Dans un éloge funèbre à la Knesset, au lendemain de l’Initiative de paix française, Netanyahu a loué le défunt président pour son engagement envers la paix, mais a souligné que le paix « ne viendra pas d’en haut » et ne sera pas imposée à Israël dans « des instances futiles ».

Elle ne pourra être atteinte que via des négociations directes avec les Palestiniens.

« En plus de notre aspiration à la paix, nous devons constamment nous renforcer [militairement] », a affirmé Netanyahu, avant d’ajouter que Peres approuverait cela.

Le Premier ministre a salué la contribution de Peres à l’État d’Israël, notamment en ce qui concerne la défense.

À la fin de sa vie, « Shimon parlait d’un nouveau Moyen-Orient, dans lequel la paix est la solution », a poursuivi Netanyahu. « Malheureusement, cela ne s’est pas concrétisé » de son vivant.

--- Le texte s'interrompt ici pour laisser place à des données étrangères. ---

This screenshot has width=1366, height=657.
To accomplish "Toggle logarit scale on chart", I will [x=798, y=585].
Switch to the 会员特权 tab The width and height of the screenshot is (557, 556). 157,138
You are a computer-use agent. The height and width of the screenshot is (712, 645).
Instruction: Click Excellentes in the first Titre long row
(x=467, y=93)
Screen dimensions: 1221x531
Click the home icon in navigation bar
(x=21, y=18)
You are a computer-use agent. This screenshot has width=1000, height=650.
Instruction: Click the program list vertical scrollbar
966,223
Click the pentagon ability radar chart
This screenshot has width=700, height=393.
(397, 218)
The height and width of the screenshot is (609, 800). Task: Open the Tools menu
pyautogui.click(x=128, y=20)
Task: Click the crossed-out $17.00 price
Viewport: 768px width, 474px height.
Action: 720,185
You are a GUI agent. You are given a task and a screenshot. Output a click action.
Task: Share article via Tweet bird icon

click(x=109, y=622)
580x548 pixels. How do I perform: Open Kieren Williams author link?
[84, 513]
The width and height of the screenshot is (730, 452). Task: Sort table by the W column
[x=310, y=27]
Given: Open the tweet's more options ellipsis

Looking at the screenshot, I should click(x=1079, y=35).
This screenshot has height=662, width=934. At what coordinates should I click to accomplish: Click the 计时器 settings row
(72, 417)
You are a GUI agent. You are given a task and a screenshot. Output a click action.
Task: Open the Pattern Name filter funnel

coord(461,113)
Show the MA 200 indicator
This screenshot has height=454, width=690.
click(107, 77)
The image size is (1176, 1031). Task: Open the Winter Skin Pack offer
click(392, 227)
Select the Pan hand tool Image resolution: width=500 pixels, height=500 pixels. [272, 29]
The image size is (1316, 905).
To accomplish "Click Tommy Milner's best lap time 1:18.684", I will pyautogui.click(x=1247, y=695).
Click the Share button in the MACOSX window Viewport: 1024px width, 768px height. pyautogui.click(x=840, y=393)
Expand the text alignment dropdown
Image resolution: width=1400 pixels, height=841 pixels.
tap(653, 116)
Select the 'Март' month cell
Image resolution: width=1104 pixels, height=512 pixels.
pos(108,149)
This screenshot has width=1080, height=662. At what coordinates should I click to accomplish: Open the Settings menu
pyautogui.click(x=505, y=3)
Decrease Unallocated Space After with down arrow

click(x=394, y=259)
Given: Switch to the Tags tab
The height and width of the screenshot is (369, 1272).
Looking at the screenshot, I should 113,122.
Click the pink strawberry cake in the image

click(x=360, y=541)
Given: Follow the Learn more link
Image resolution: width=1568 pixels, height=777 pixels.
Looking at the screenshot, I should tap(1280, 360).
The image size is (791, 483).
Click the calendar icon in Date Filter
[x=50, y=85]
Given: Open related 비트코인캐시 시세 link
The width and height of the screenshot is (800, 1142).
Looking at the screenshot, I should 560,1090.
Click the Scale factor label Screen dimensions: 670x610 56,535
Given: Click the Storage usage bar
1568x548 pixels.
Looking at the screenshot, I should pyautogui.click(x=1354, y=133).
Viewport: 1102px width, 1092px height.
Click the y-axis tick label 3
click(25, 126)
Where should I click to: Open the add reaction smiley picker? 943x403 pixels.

Dans son discours, Netanyahu n’a pas évoqué les diverses enquêtes dont il fait l’objet.

Le chef de l’opposition Herzog a décrit Peres comme « l’un des plus grands dirigeants du peuple juif des dernières générations ».

« Pas uniquement à cause de sa carrière politique », ajoute-t-il, « mais grâce à ses activités révolutionnaires dans tous les domaines », y compris la défense, le social, l’économie et l’éducation.

« Mais je pense que par-dessus tout cela, Shimon Peres restera dans les annales comme celui qui a regardé la réalité en face au lieu d’être dissuadé, ou de la laisser telle quelle, il a choisi de la changer », dit-il.